The records below are to be retyped in full, without any alteration.
*-*-*
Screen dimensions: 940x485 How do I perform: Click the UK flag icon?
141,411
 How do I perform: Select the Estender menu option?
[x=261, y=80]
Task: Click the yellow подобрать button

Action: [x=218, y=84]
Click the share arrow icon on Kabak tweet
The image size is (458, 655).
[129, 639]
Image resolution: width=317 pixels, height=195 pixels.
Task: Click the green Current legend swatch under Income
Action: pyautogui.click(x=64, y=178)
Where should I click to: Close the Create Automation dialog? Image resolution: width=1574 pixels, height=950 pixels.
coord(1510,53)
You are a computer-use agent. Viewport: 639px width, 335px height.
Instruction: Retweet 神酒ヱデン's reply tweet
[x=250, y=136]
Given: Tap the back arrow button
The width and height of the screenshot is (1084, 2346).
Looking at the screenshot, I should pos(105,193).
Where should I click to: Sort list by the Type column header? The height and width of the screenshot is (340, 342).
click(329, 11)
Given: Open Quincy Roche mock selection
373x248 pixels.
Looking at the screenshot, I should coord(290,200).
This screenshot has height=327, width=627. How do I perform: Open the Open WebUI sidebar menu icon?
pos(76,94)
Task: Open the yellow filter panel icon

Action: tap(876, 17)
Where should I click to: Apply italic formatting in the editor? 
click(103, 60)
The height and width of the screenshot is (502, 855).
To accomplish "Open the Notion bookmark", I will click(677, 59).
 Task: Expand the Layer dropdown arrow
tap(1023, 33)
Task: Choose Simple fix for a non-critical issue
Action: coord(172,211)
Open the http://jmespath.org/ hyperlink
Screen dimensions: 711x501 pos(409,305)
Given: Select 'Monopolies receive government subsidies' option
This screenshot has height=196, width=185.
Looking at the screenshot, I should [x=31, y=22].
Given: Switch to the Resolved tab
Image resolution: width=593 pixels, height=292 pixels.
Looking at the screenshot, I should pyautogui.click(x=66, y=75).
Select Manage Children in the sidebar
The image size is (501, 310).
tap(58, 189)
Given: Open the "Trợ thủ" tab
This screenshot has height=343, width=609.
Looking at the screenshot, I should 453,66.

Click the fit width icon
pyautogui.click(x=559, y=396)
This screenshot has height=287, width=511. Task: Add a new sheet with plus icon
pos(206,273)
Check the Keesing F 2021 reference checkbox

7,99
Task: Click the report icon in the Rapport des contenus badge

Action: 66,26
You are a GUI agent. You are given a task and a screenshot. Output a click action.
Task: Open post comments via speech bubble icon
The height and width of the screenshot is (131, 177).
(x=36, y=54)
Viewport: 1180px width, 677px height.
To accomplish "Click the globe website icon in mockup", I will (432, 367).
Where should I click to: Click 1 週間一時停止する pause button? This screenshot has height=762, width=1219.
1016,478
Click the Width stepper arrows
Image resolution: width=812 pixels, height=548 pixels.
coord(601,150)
*-*-*
Written reply:
Screen dimensions: 940x485 How do I perform: Click the UK flag icon?
141,411
 How do I perform: Select the Estender menu option?
[x=261, y=80]
Task: Click the yellow подобрать button

Action: [x=218, y=84]
Click the share arrow icon on Kabak tweet
The image size is (458, 655).
[129, 639]
Image resolution: width=317 pixels, height=195 pixels.
Task: Click the green Current legend swatch under Income
Action: pyautogui.click(x=64, y=178)
Where should I click to: Close the Create Automation dialog? Image resolution: width=1574 pixels, height=950 pixels.
coord(1510,53)
You are a computer-use agent. Viewport: 639px width, 335px height.
Instruction: Retweet 神酒ヱデン's reply tweet
[x=250, y=136]
Given: Tap the back arrow button
The width and height of the screenshot is (1084, 2346).
Looking at the screenshot, I should pos(105,193).
Where should I click to: Sort list by the Type column header? The height and width of the screenshot is (340, 342).
click(329, 11)
Given: Open Quincy Roche mock selection
373x248 pixels.
Looking at the screenshot, I should coord(290,200).
This screenshot has height=327, width=627. How do I perform: Open the Open WebUI sidebar menu icon?
pos(76,94)
Task: Open the yellow filter panel icon

Action: tap(876, 17)
Where should I click to: Apply italic formatting in the editor? 
click(103, 60)
The height and width of the screenshot is (502, 855).
To accomplish "Open the Notion bookmark", I will click(677, 59).
 Task: Expand the Layer dropdown arrow
tap(1023, 33)
Task: Choose Simple fix for a non-critical issue
Action: coord(172,211)
Open the http://jmespath.org/ hyperlink
Screen dimensions: 711x501 pos(409,305)
Given: Select 'Monopolies receive government subsidies' option
This screenshot has height=196, width=185.
Looking at the screenshot, I should [x=31, y=22].
Given: Switch to the Resolved tab
Image resolution: width=593 pixels, height=292 pixels.
Looking at the screenshot, I should pyautogui.click(x=66, y=75).
Select Manage Children in the sidebar
The image size is (501, 310).
tap(58, 189)
Given: Open the "Trợ thủ" tab
This screenshot has height=343, width=609.
Looking at the screenshot, I should 453,66.

Click the fit width icon
pyautogui.click(x=559, y=396)
This screenshot has height=287, width=511. Task: Add a new sheet with plus icon
pos(206,273)
Check the Keesing F 2021 reference checkbox

7,99
Task: Click the report icon in the Rapport des contenus badge

Action: 66,26
You are a GUI agent. You are given a task and a screenshot. Output a click action.
Task: Open post comments via speech bubble icon
The height and width of the screenshot is (131, 177).
(x=36, y=54)
Viewport: 1180px width, 677px height.
To accomplish "Click the globe website icon in mockup", I will (432, 367).
Where should I click to: Click 1 週間一時停止する pause button? This screenshot has height=762, width=1219.
1016,478
Click the Width stepper arrows
Image resolution: width=812 pixels, height=548 pixels.
coord(601,150)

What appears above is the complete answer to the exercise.